● Your goal: Filter the data below, keeping only lines that contain "target".

● Task inputs:
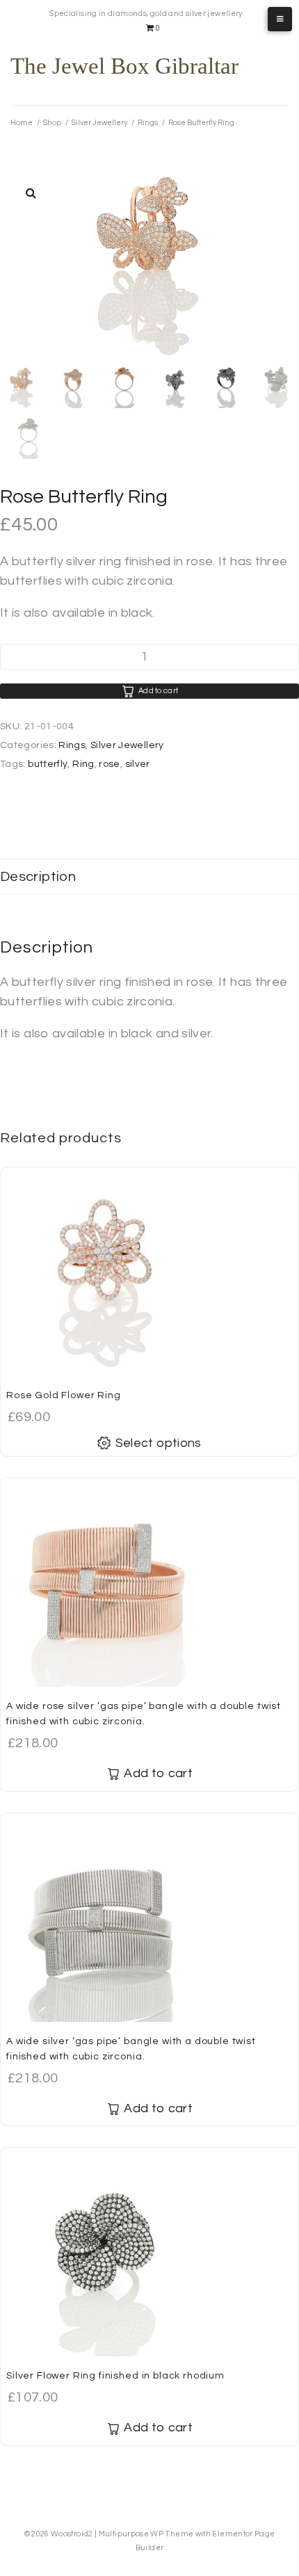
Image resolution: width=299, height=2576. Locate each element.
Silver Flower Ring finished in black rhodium (115, 2376)
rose (109, 764)
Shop (52, 123)
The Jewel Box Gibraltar (124, 66)
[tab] (149, 876)
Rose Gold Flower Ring (63, 1395)
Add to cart (158, 691)
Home (21, 123)
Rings (148, 123)
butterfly (47, 764)
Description (38, 877)
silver (137, 764)
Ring (83, 764)
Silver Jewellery (99, 123)
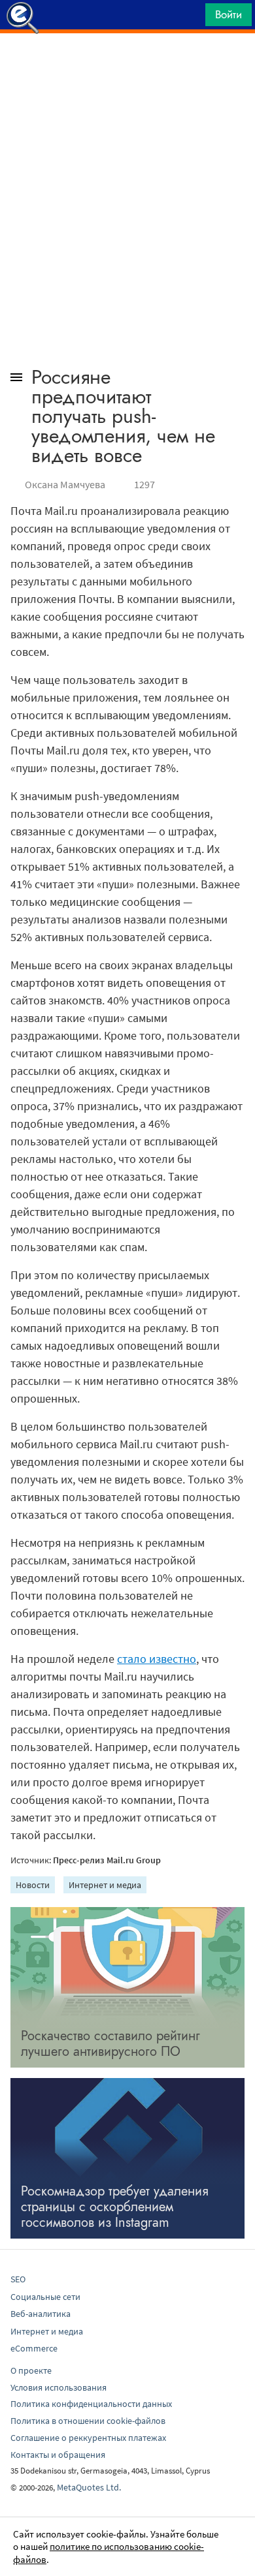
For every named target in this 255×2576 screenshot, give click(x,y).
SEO (18, 2279)
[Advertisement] (127, 66)
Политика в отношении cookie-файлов (87, 2421)
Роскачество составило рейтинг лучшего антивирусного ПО (110, 2043)
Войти (228, 14)
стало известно (156, 1658)
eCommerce (34, 2348)
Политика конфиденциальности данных (91, 2404)
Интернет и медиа (105, 1885)
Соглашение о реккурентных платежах (88, 2438)
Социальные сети (45, 2297)
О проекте (31, 2370)
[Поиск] (191, 17)
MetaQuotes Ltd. (89, 2487)
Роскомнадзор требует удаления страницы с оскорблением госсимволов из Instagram (115, 2207)
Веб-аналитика (40, 2314)
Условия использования (58, 2387)
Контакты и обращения (57, 2454)
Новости (33, 1885)
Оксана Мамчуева (65, 484)
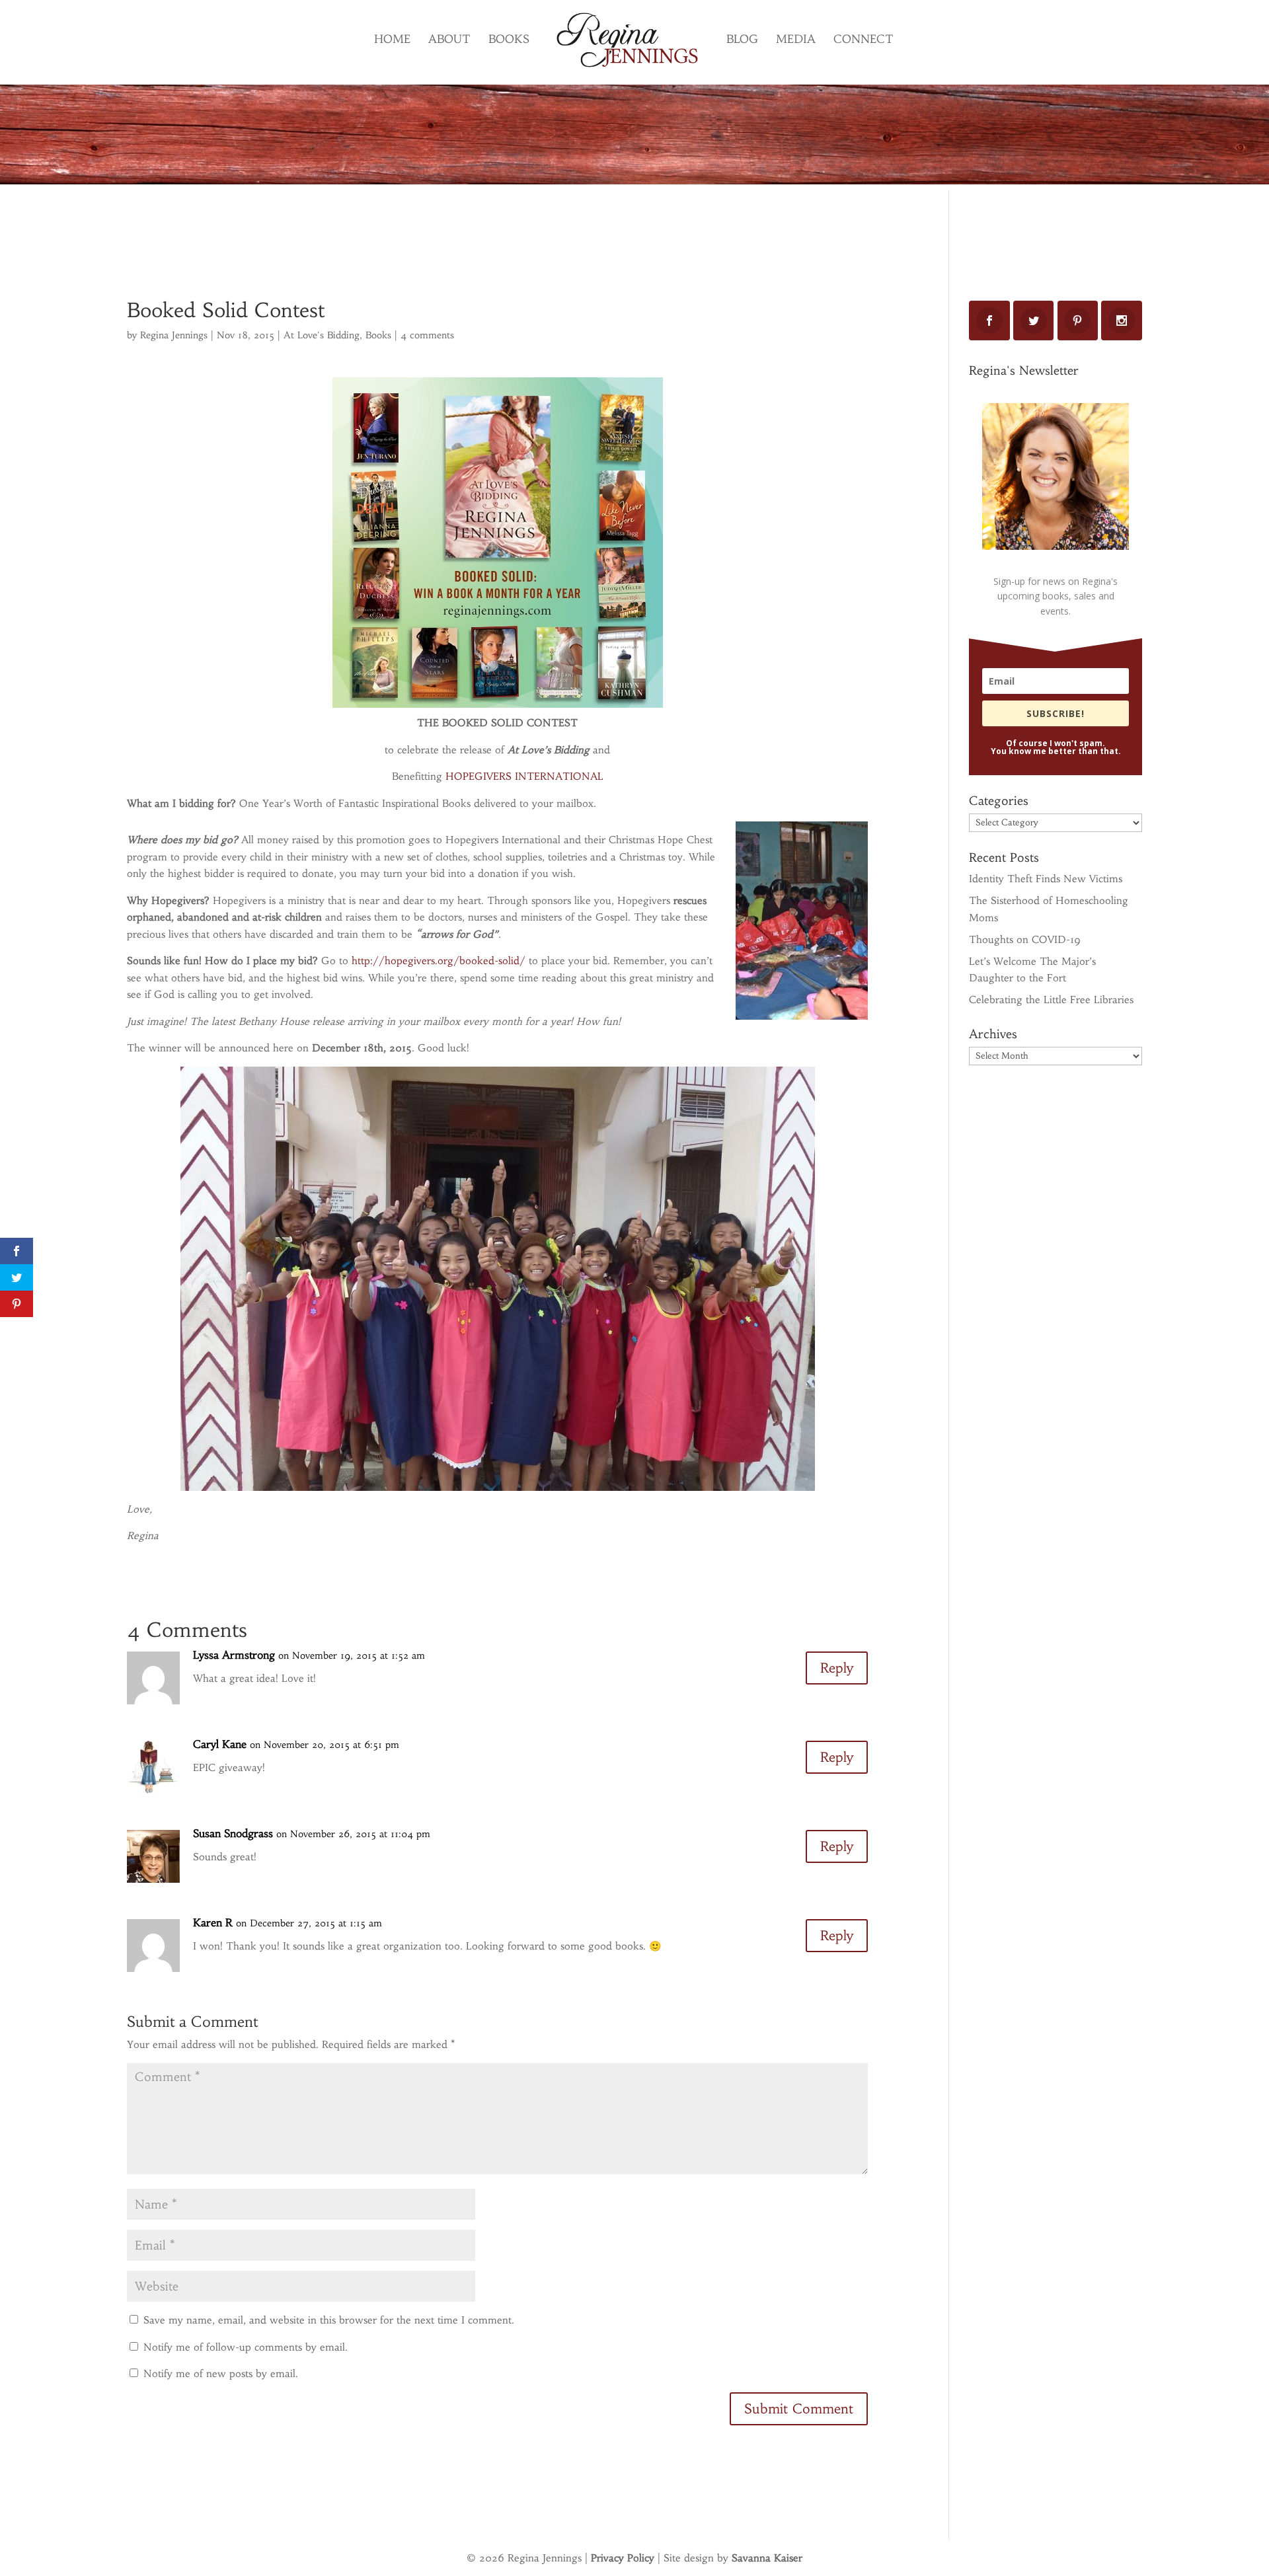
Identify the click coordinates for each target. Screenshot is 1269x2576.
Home (392, 40)
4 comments (427, 335)
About (449, 40)
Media (796, 40)
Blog (742, 40)
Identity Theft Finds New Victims (1045, 878)
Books (508, 40)
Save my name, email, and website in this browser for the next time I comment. (328, 2320)
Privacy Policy (622, 2558)
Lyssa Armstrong (234, 1654)
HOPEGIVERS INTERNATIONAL (524, 776)
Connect (863, 40)
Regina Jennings (174, 335)
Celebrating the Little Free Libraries (1051, 999)
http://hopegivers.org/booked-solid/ (438, 960)
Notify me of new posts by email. (220, 2373)
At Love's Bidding (322, 335)
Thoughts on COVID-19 (1025, 939)
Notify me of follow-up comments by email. (245, 2347)
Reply (836, 1667)
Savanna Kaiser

● Your solution:
For every named target in this 255×2576 screenshot, give click(x,y).
Identify the click coordinates for each target. Screenshot is 1269x2576.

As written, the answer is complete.